[Begin Article]

It made me curious, so I contactacted the Museum of the Adirondacks and inquired about the history of the packbasket.

There is a long tradition of use of packbaskets by both Europeans and Paleoimmigrant Americans (NDNs.) But,for the Adirondack packbasket in particular, there is reference to packbaskets in the region as early as 1830, but most are of 1880 vintage of later.

The Abanaki Indians claim to have crafted the first baskets, and that was relatively late in history, if I interpret the materials I received correctly.

There are two types of basket. Both have square bottoms, but one has a small round mouth, the type invented by the Abanaki, and the other has a large oval mouth. The latter, I think, are the shape now sold as trapping baskets.

Although primarily made of black ash, the baskets were made of white ash and other woods. They were produced as far south as Connecticutt and as far north as Quebec.

Based on the info I received from the Museum, I think a packbasket, or trap basket, would not be PC for any era prior to 1880, or the late 19th century, and would not be HC for any region outside of the Adirondacks and vicinity.
 
I think that you can get by with a woven basket if you use a tump line on your head and not the woven straps over you shoulders.That is if your going to a juried event or your trying to be proper for your area and time frame. If not use it. I would rather use a blanket rolled up and a wallet. The straps are unconfortable on me.

[End Article]
[Begin Data records]

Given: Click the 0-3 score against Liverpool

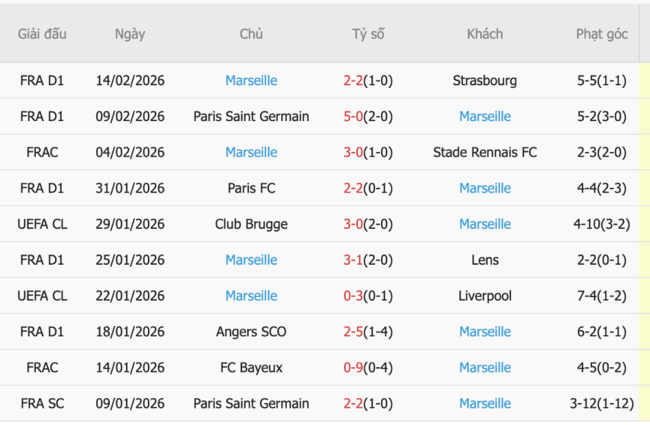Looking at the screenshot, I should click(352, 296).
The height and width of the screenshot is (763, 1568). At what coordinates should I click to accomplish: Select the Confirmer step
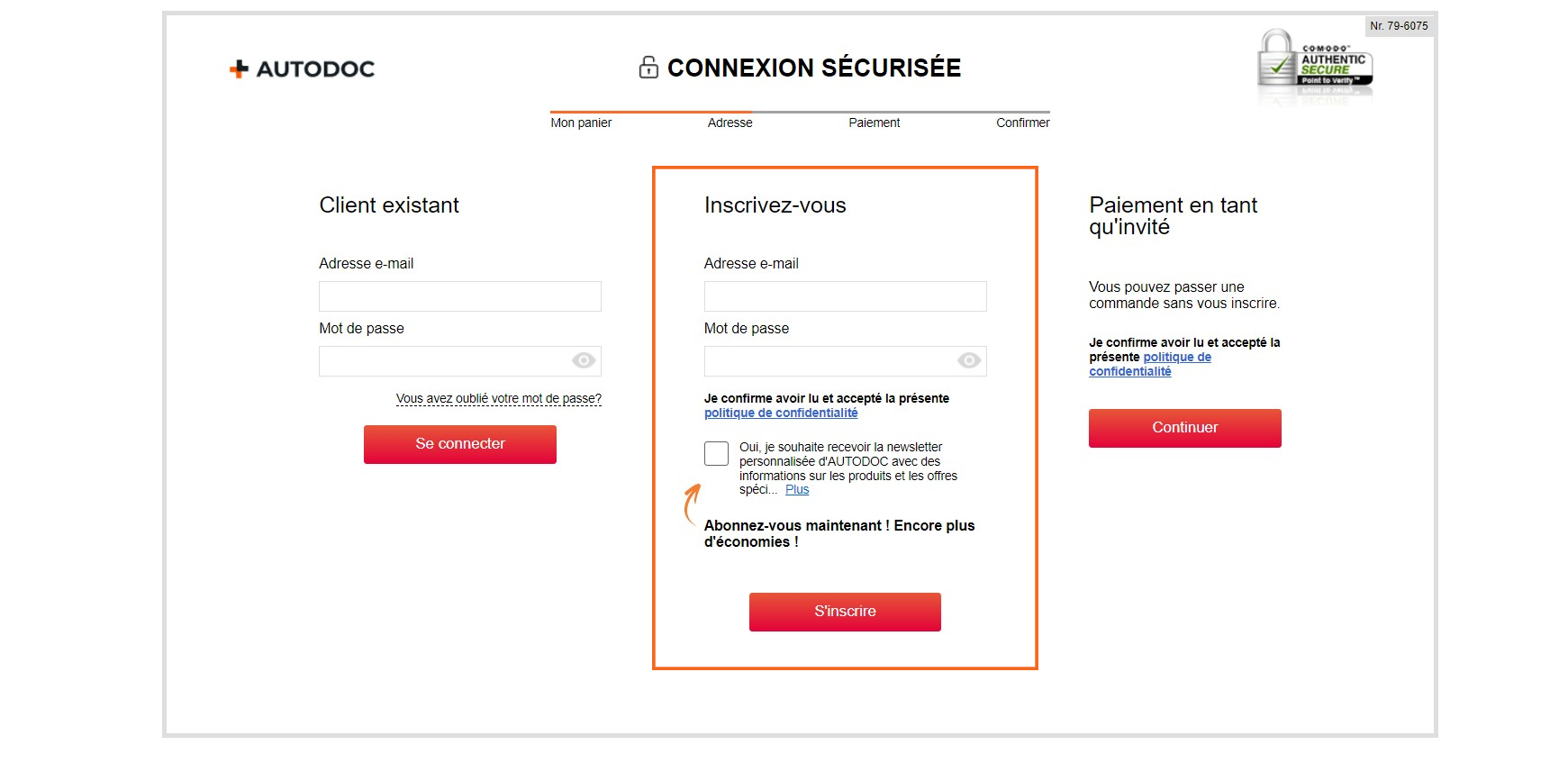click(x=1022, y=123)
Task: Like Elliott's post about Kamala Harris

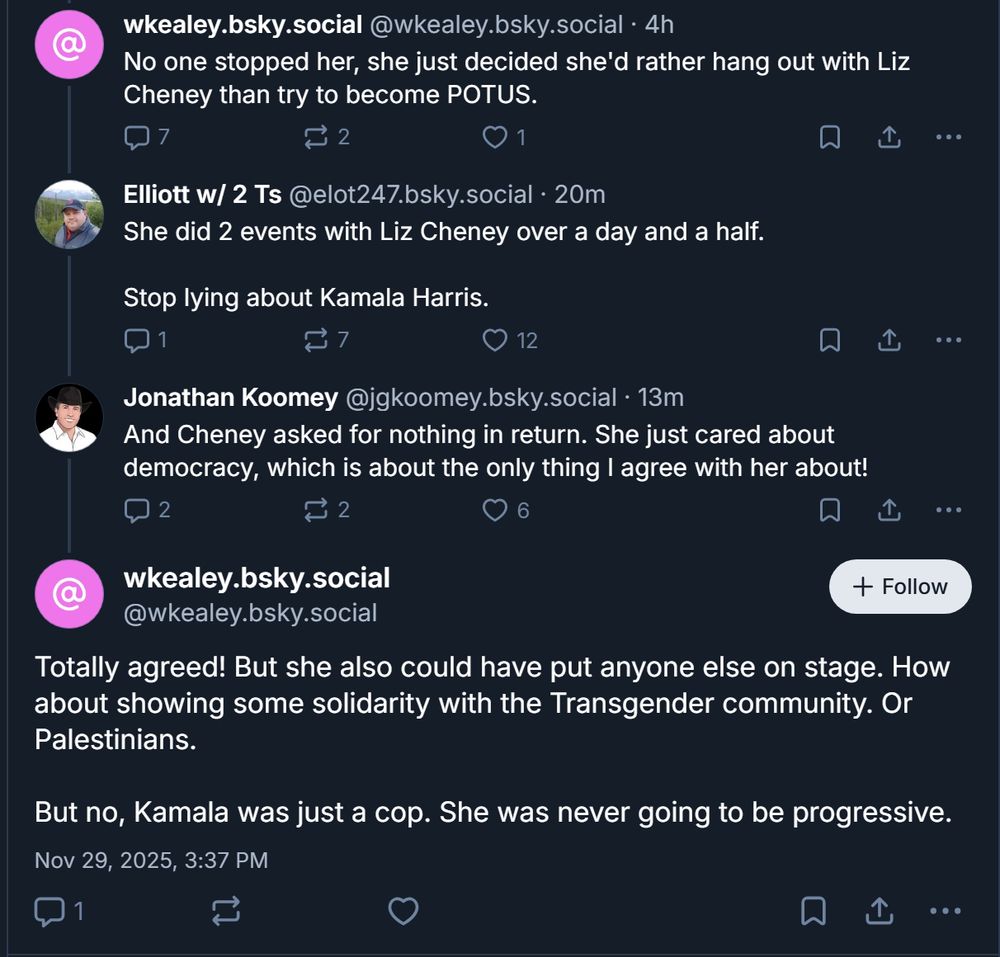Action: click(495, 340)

[End Data records]

• What is being asked:
Pick up the packbasket post above where it stops and continue it.

• Solved exercise:
George
 
Yeah, besides, the Indian baskets are women's baskets. :haha:

If you could find a willow basket that tapers towards the botton, and put a trumpline on it, it would be PC for anywhere in the NE/Great Lakes, but you still need a Indian woman to carry it. :rotf:
 
I think you guys are probably right about the packbasket originally being an item for womens' work.

The Adirondack packbasket is believed to have been made after a similar shaped basket of birch bark. For those who want to be sure of being PC with a Adirondak-shaped packbasket probably ought ot go with the bark version.

The conical willow basket is HC for many parts of the country. They were even used in Europe,too. I've seen pictures of similar packbaskets being used in china. It's a pretty universal item, which leads me to belive it must have developed in very ancient times to have spread around the world as it has. Such a basket could be condsidered PC for jut about any era of reinactment.
 
I think that pack baskets were used by men and women. If you go to the Basketville web site you may get some usefull information. Basketville has been making baskets since 1842.
Their current "backpack" basket is made on a 100 year old form.
Basketville is in Putney Vermont and they do still make baskets in the USA. There was an earlyer pack basket thet they made with a narrower top then todays pack basket. I dont know when they discontinued that narrow top style but it was a long time ago.
 
SD I'm not picking on you, but let's just take a academic look at your argument:

1. "I think... " i.e. no data presented.

2. "making baskets since... " What kind of baskets?

3. "100 year old form." It would have to be 200 years old to make a difference for this topic.

4. Vermont in 1843 is not the same as all of North America from 1492 to 1900.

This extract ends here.